Tonight I'll be recording an episode of Clive Anderson's Chat Room for Radio 4. It's about the week's news... I feel woefully under-prepared. I haven't really engaged with the real world this week - there hasn't been time. I'm sure some stuff happened involving a person and some other people and some stuff. Oh dear.
EDITED: To remove the gobbledygook random code that somehow made it's way in mid-word and also to say that Clive Anderson's Chat Room is actually on Radio 2 not 4 (I wasn't the only person who made this mistake, the audience's tickets all said Radio 4 too.) It goes out tonight (Thursday 20th) at 11pm and is repeated on Saturday also.
Friday, March 14, 2008
Friday, March 7, 2008
Before I go...
I'm flying to America later today. I'll be back in a week. And at some point I'll tell you what I was up to. It's going to be a hectic schedule that's for sure.
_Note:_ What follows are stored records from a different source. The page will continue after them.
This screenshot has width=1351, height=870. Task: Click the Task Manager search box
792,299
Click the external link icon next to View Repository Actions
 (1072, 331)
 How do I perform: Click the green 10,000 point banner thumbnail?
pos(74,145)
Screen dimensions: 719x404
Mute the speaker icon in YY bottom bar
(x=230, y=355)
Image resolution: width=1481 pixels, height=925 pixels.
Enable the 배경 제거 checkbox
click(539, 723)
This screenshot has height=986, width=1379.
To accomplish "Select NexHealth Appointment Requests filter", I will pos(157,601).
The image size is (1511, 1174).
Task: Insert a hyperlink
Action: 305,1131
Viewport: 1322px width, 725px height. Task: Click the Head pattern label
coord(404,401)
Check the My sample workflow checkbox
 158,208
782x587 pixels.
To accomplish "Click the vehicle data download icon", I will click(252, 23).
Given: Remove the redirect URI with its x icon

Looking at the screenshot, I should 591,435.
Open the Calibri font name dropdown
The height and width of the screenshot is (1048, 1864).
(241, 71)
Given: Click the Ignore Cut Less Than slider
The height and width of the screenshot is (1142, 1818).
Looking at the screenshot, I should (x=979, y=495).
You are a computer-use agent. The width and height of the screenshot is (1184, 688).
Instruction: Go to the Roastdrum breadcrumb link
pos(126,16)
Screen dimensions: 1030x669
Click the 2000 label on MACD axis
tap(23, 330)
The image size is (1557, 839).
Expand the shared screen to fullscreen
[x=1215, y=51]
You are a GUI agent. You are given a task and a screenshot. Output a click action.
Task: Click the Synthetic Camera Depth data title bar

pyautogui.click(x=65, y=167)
It's not so long ago that I was sat at my desk, spying the end of the book in sight and hankering after a big chunk of time off. It doesn't seem to have materialised.
I finished the book not long before the film was screened so I was thrust straight into promotion for that. And telly being what telly is, the film's broadcast seemed to remind a few people that I exist and the phone started to ring with a few offers of work as a result. Or maybe the offers would have come anyway. It's impossible to know for sure.
But anyway, the upshot is that I'm flying to the States tomorrow.
Before I go, there's another book related event I ought to mention.
The Guardian are going to host a few video-podcasts about it... which is lovely of them. My publishers suggested filming an interview with me and using that but I find those sort of things make me squirm. There's something insincere about an interview when the person asking the questions is really doing a PR job for the person answering them.
I thought the thing would have more energy - and honesty - if the questions were coming from, oo, I dunno... you. Yes. You.
So we're organising a small event for around 70 people so that you can do just that. Assuming you're one of the 70 people who attends it.
It's going to be on March 17th at Foyles Bookshop on Charing Cross Road in central London. People will need to get there for around 6pm.
We'll turn a camera on, I'll chat about the book for a bit and then there will be not just Qs but also As. I'll do the As if that's okay with you.
Then we'll turn the camera off and hang around for a glass of wine and a chat. I might pretend to be hosting a St Patrick's Day Party and you can pretend to be my guests if you like. (Not that we'll go on to the early hours or anything... it is a bookshop after all)
Anyway... as space is limited someone's decided to get organised with it, so the spaces will go to the first 70 people who e-mail dgorman@randomhouse.co.uk with their phone number and a question that they'd like to ask.
(Nobody's going to show me the questions in advance, mind... they just want to make sure that we don't end up with an audience of 70 people who all sit there in silence because they all assumed someone else would ask a question. That would make for an awkward podcast.)
Why not come along and help me cast my first pod?